Una vez que la buena mujer se hubo marchado, don José, excelente maestro y seria persona, se encaró con la expectante clase que barruntaba que algo grave iba a suceder allí.
La escena se puede imaginar fácilmente: un maestro amenazante con la regla en la mano inquiriendo a voces quien era el que había escrito aquella vileza, y unos veintitantos niños, especialmente nosotros tres, muertos de miedo.
Como pasaba el tiempo y “el artista” no decía nada y nosotros tres, menos, la tensión fue bajando algo, pero el maestro, que nos mantenía a todos en pie, advirtió que así estaríamos sin movernos todo el día y todos los días y noches que fuera necesario, hasta que confesara el culpable.
Aproximadamente a las dos de la tarde, alguno de nosotros, agotado y vencido, contó al maestro lo que sabía. Don José mandó salir a todos, excepto a nosotros cuatro.

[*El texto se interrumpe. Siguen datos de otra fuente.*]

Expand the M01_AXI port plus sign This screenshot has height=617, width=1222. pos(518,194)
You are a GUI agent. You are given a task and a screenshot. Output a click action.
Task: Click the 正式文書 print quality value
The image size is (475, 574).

Hoy, cuando dicen que los niños pegan a los maestros, quizá a aquel lo condenarían a cadena perpetua, porque nos pegó tal paliza a cada uno de nosotros que todos salimos llenos de sangre. El culpable por culpable y nosotros por encubridores.
No recuerdo bien los sentimientos de los días posteriores, pero sé con absoluta certeza, que no guardamos el más mínimo rencor a quien tan brutalmente nos trató.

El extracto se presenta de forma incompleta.